Some judge one day to be better than another, while others judge all days to be alike. Let all be fully convinced in their own minds. Those who observe the day, observe it in honor of the Lord. Also those who eat, eat in honor of the Lord, since they give thanks to God; while those who abstain, abstain in honor of the Lord and give thanks to God.

We do not live to ourselves, and we do not die to ourselves. If we live, we live to the Lord, and if we die, we die to the Lord; so then, whether we live or whether we die, we are the Lord’s. For to this end Christ died and lived again, so that he might be Lord of both the dead and the living.

Why do you pass judgment on your brother or sister? Or you, why do you despise your brother or sister? For we will all stand before the judgment seat of God. For it is written, “As I live, says the Lord, every knee shall bow to me, and every tongue shall give praise to God.” So, then, each of us will be accountable to God.

Let us therefore no longer pass judgment on one another, but resolve instead never to put a stumbling block on hindrance in the way of another. I know and am persuaded in the Lord Jesus that nothing is unclean in itself; but it is unclean for anyone who thinks it unclean. If your brother or sister is being injured by what you eat, you are no longer walking in love. Do not let what you eat cause the ruin of one for whom Christ died. So do not let your good be spoken of as evil. For the kingdom of God is not food and drink but righteousness and peace and joy in the Holy Spirit. The one who thus serves Christ is acceptable to God and has human approval. Let us then pursue what makes for peace and for mutual upbuilding. Do not, but the sake of good, destroy the work of God. Everything is indeed clean, but it is wrong for you to make others fall by what you eat; it is good not to eat meat or drink wine or do anything that makes your brother or sister stumble. The faith that you have, have as your own conviction before God. Blessed are those who have no reason to condemn themselves because of what they approve. For those who have doubts are condemned if they eat, because they do not act from faith; for whatever does not proceed from faith is sin. (Romans 13:11-14:23)

For a listing of the coming week’s Bible readings click here.

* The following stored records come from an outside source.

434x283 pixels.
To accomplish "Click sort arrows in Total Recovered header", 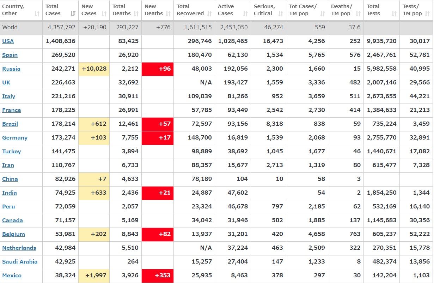I will click(209, 14).
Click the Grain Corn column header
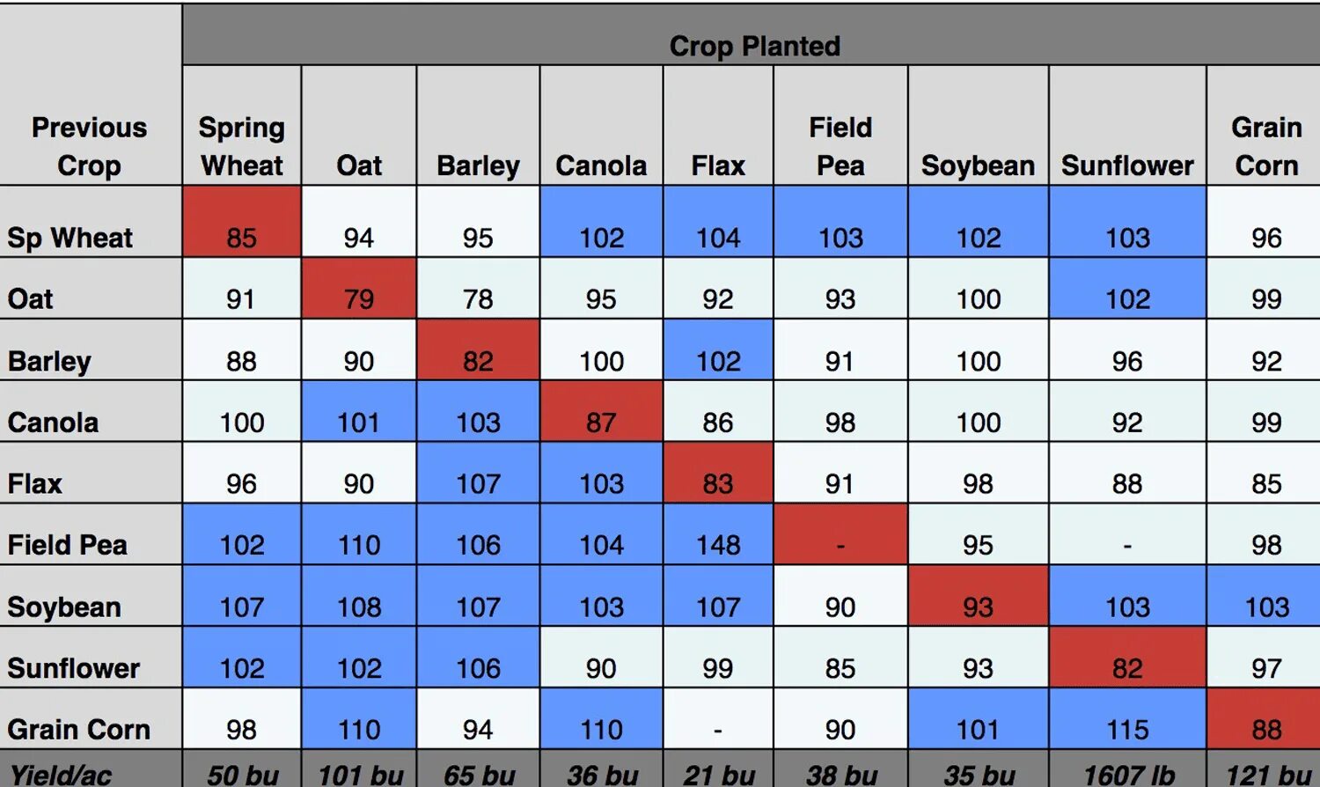The width and height of the screenshot is (1320, 787). point(1264,126)
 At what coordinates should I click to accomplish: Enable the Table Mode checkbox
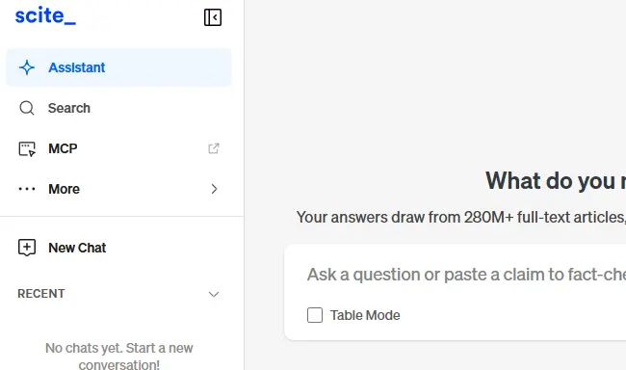(x=315, y=315)
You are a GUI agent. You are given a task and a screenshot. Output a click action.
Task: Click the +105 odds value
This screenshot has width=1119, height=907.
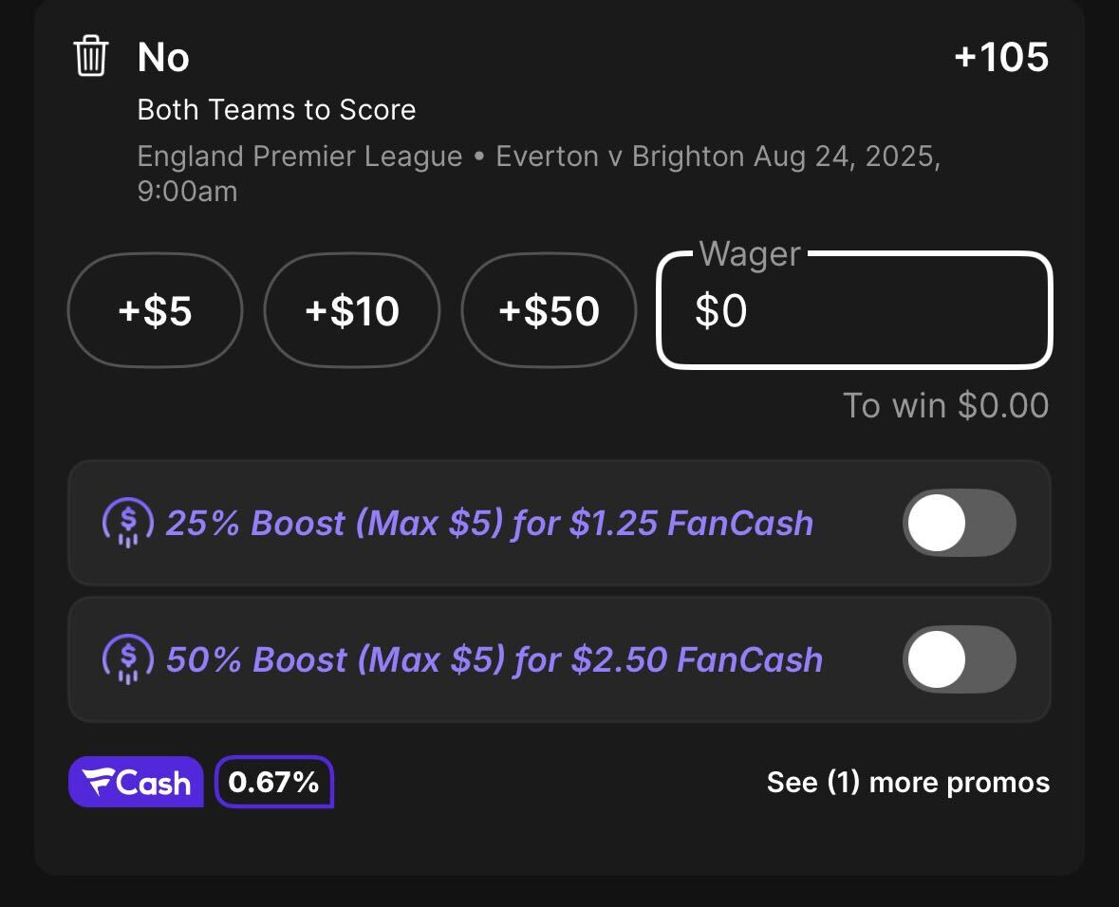coord(1001,56)
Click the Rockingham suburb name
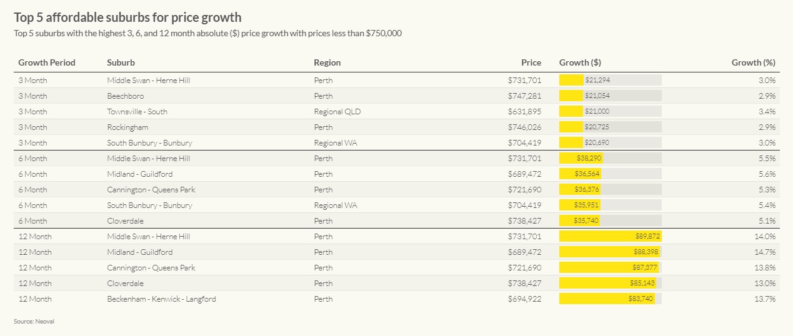 point(127,127)
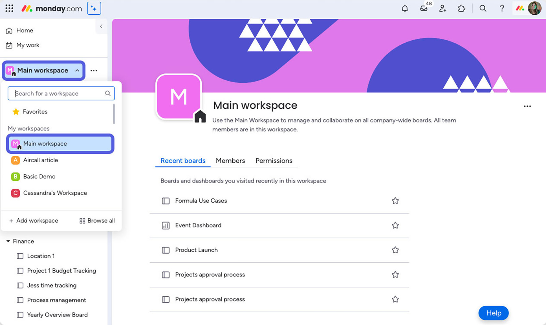Viewport: 546px width, 325px height.
Task: Open the AI sparkle assistant button
Action: coord(94,9)
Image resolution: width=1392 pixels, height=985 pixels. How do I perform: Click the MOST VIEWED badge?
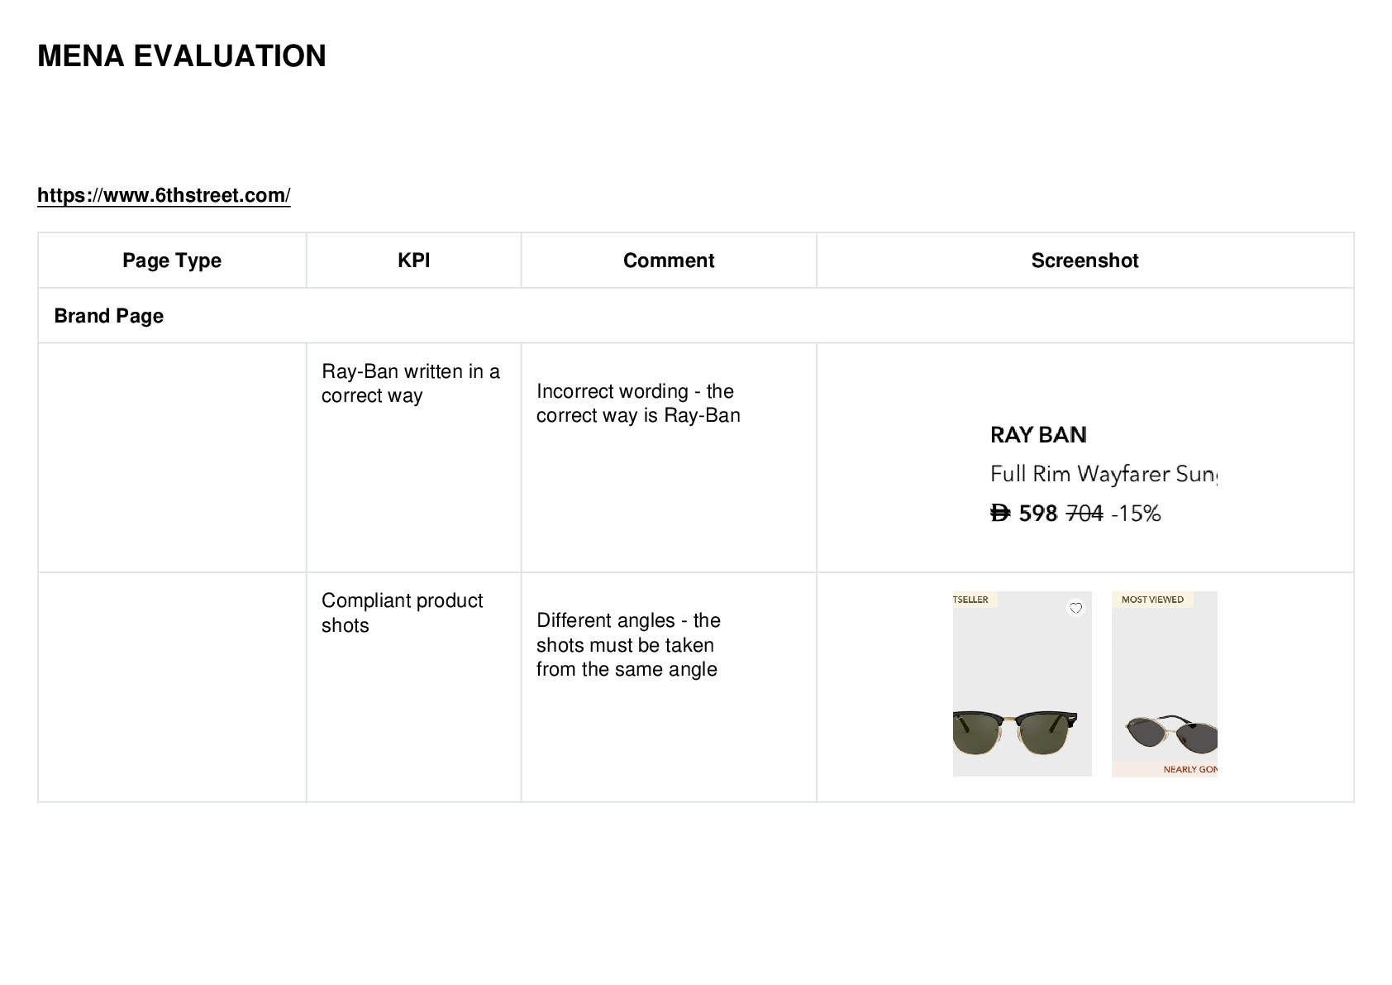pyautogui.click(x=1152, y=600)

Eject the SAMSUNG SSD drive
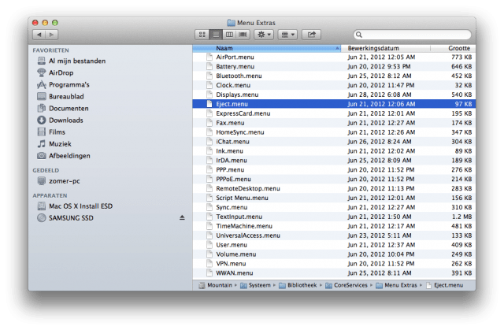click(183, 217)
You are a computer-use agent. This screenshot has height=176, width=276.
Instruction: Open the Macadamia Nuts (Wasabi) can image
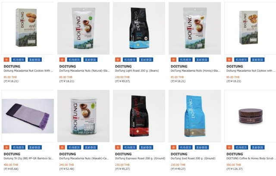point(83,116)
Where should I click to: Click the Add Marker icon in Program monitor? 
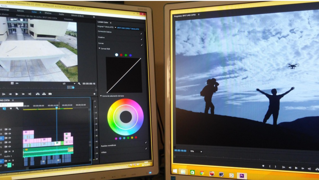point(264,166)
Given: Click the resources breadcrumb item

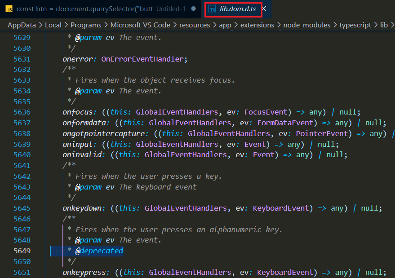Looking at the screenshot, I should (x=195, y=25).
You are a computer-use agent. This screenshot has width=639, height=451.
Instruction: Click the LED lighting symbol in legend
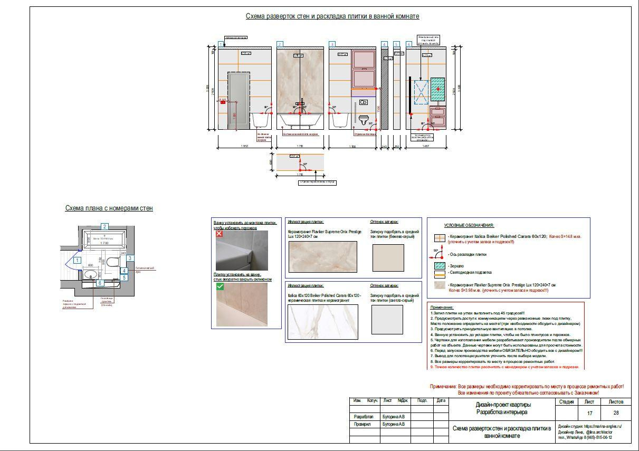pyautogui.click(x=438, y=273)
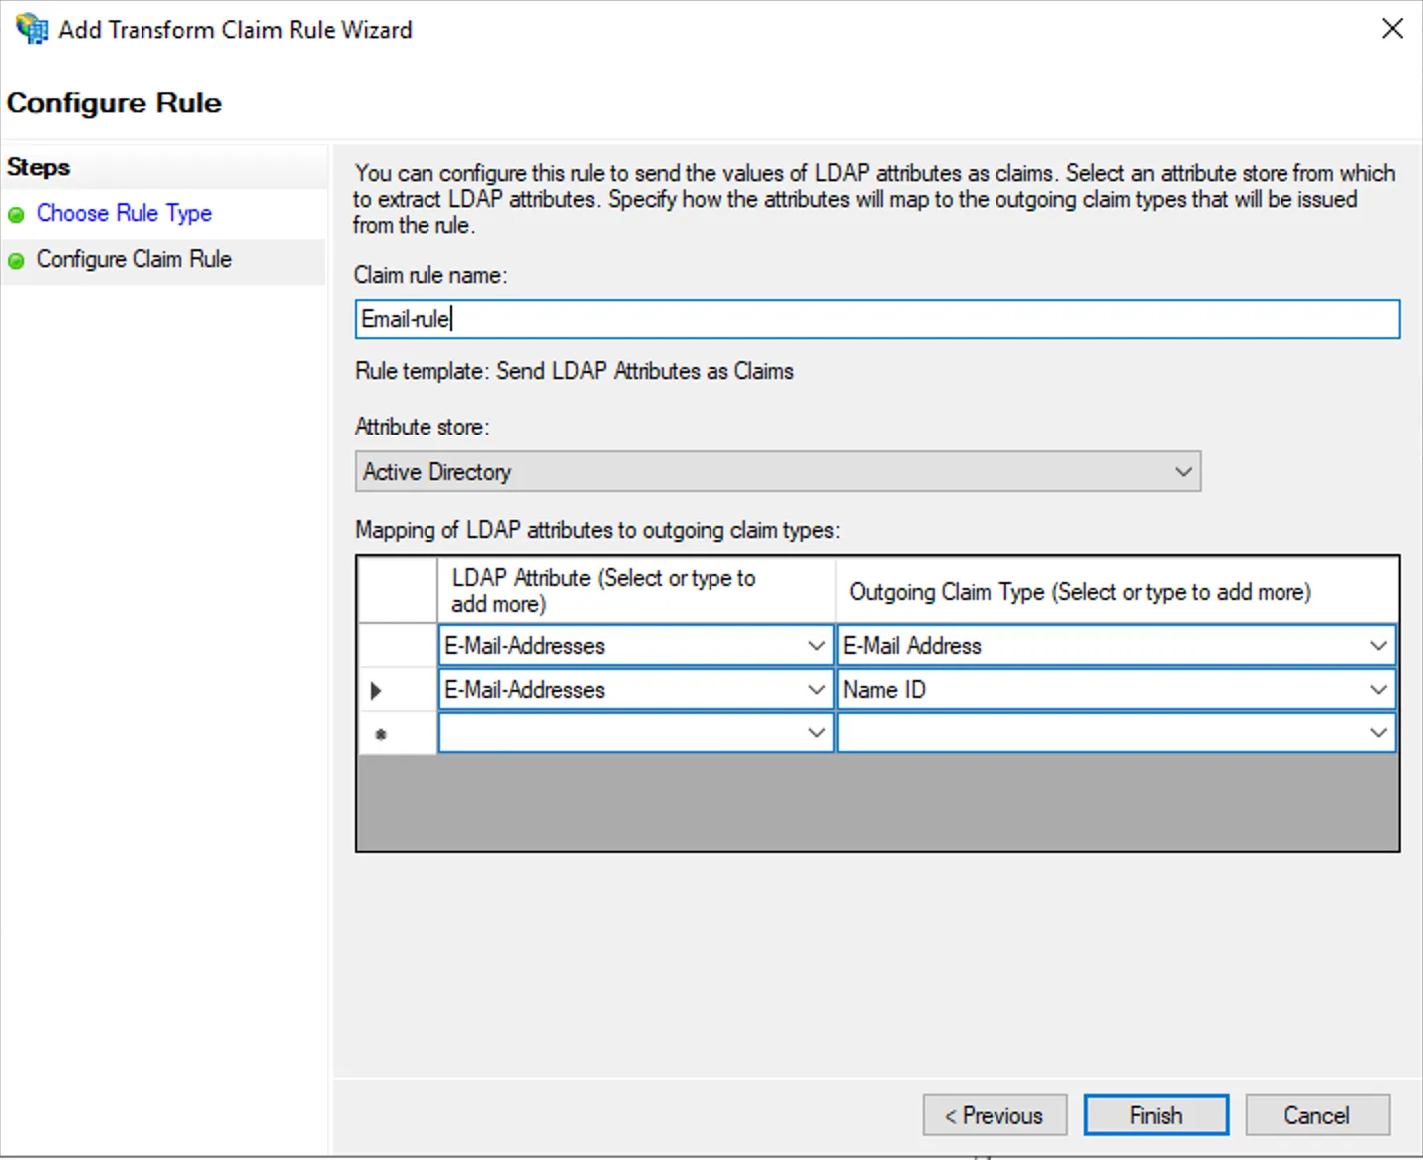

This Saturday (February 10) the Armenian Church remembers the 150 Fathers of the Council of Constantinople, the second ecumenical council convened by Emperor Theodosius in 381. This council confirmed the work of the first council at Nicaea, and added five articles to the Nicene Creed regarding the Holy Spirit, the Church, Baptism, and Resurrection. The Council of Constantinople is one of the three ecumenical councils accepted by the Armenian Church.
This Sunday (February 11) is Poon Paregentan , the eve of Great Lent ( Medz Bahk ). Poon means “real” or “genuine,” and distinguishes this paregentan from others in the liturgical calendar prior to other periods of fasting. Paregentan literally means “good living.”

Poon Paregentan ushers the faithful into the Lenten period of fasting, penance, and reconciliation. During Lent the Church takes on a solemn appearance. The altar curtain is closed starting from the evening of Poon Paregentan, symbolic of the expulsion of Adam and Eve from the Garden of Eden. Holy Communion is not offered during Lent and the faithful are encouraged to use this period leading to Easter as a time of prayer and meditation to strengthen their faith.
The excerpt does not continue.